Foreign Secretary Boris Johnson attempted to rally support on Tuesday by calling his counterparts and vowing that if Russian Federation was responsible, "this would be further reckless behaviour which threatens the global community and requires an worldwide response".

The crisis has unraveled in the thick of Russia's presidential campaign, with Putin expected to win a fourth Kremlin term on Sunday.

On Thursday, Lavrov had a different estimation of what is behind the friction between Russian Federation and the US and Britain, citing what he called the "categorical reluctance of the United States and its Western allies to agree that the 500-year-long period of Western domination in world affairs is coming to an end".

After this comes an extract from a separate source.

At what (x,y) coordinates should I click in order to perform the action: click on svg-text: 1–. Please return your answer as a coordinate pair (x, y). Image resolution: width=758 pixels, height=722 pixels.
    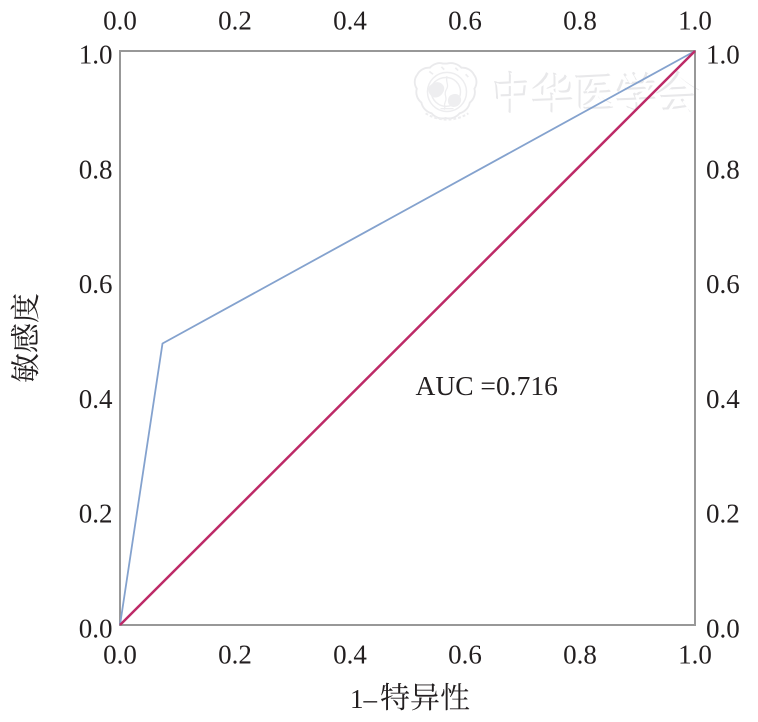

Prime Minister Theresa May says Britain "will consider our next steps in the coming days alongside our allies and partners" in a dispute with Russian Federation over the nerve agent poisoning of a former spy on British soil.

But in 2010 he was given refuge in Britain after being exchanged for Russian spies.

And Russia's ambassador to London, Alexander Yakovenko, suggested the Government was using the incident to divert attention from Brexit. "The whole wave (of such statements) originated from Britain", the state-run RIA news agency quoted Dmitry Peskov as saying.

British Prime Minister Theresa May's office said that Australian leader Malcolm Turnbull joined her in condemnation of the attack.